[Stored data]

==============================

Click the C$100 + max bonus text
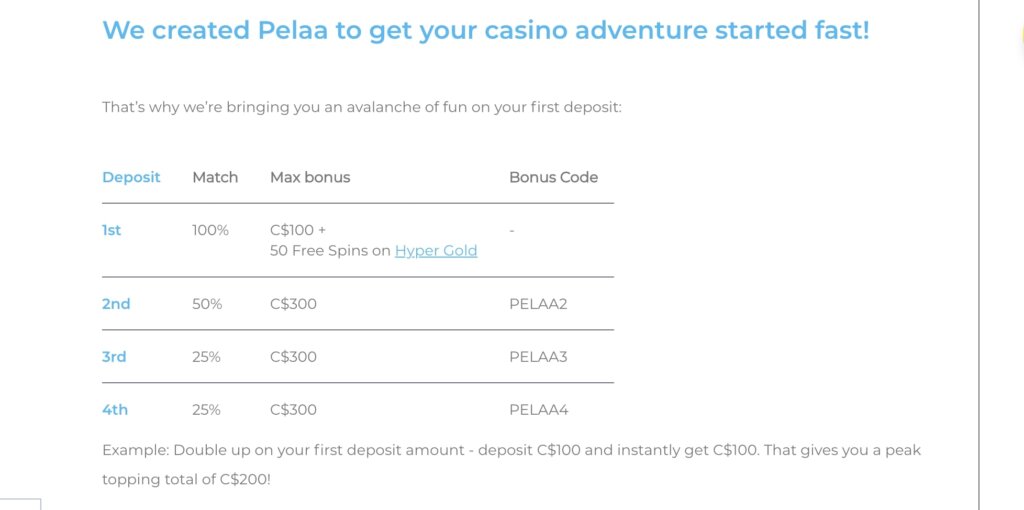The height and width of the screenshot is (510, 1024). (x=298, y=231)
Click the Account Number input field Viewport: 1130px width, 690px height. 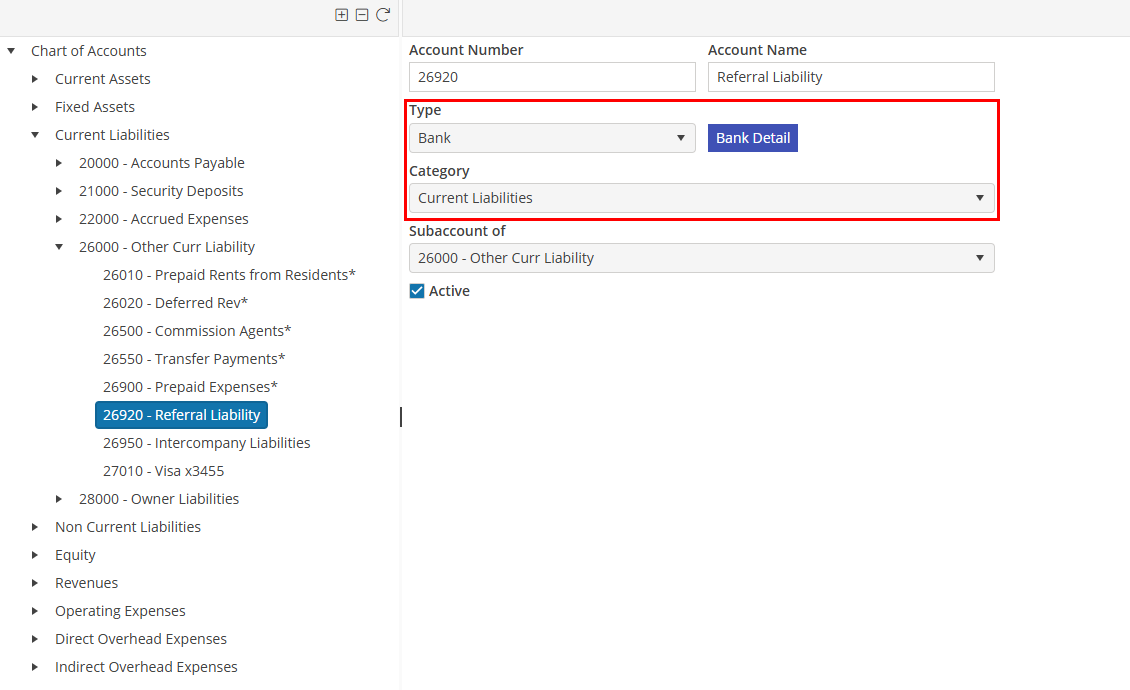click(551, 77)
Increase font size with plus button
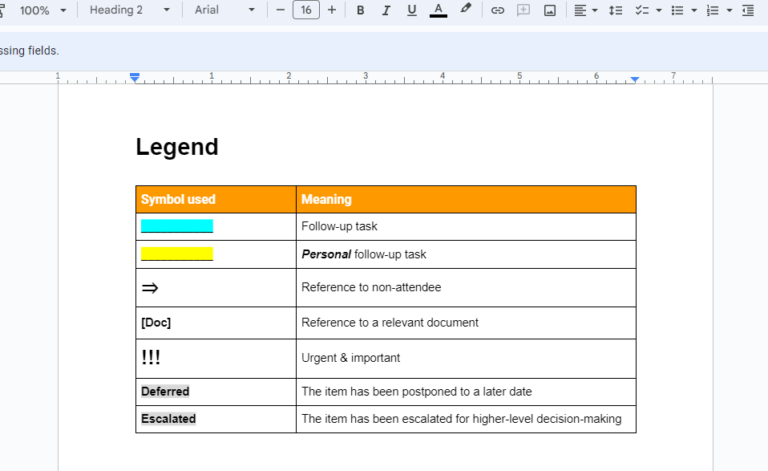This screenshot has width=768, height=471. click(x=332, y=10)
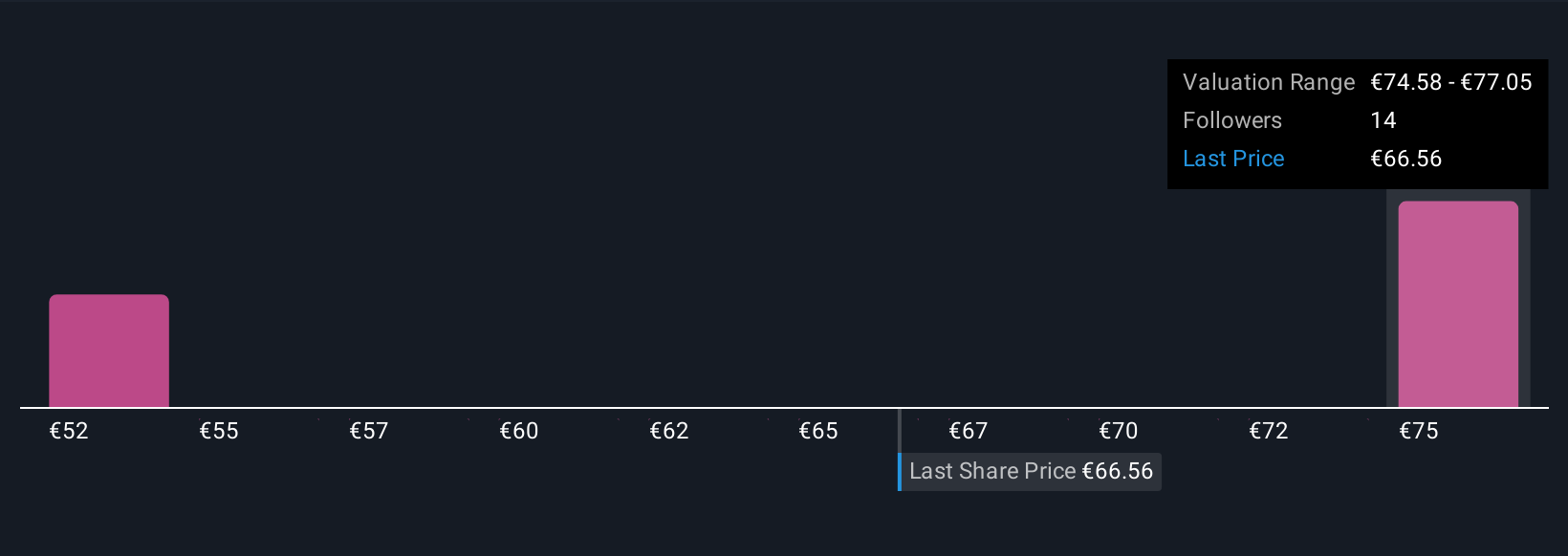The image size is (1568, 556).
Task: Click the €66.56 value in tooltip
Action: (x=1406, y=159)
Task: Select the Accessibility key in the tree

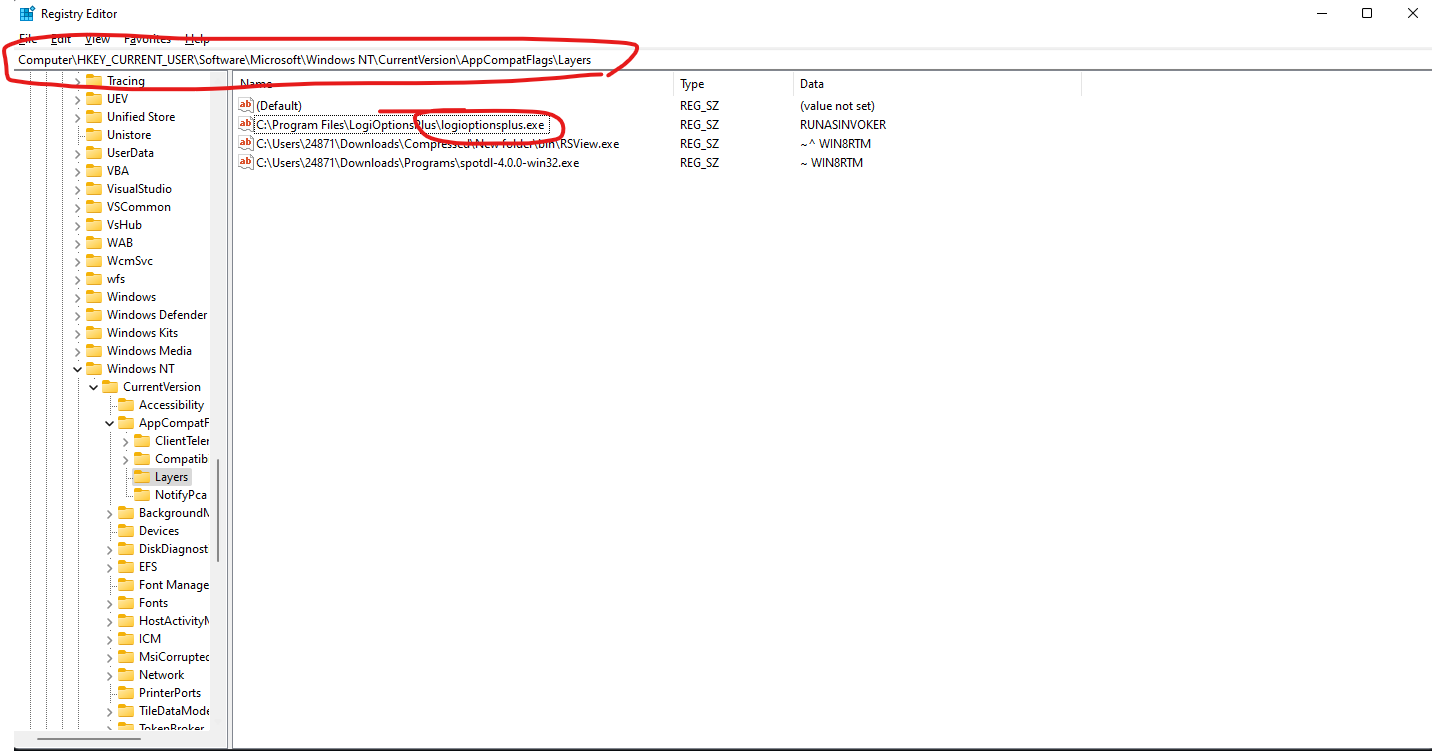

==============================

Task item: From the line with "Increase font size with plus button" down to the last line of the records above, restate each line verbatim, passing over any picture.

Answer space:
Increase font size with plus button
This screenshot has width=768, height=471. click(x=332, y=10)
The image size is (1568, 556).
Task: Click the €66.56 value in tooltip
Action: (x=1406, y=159)
Task: Select the Accessibility key in the tree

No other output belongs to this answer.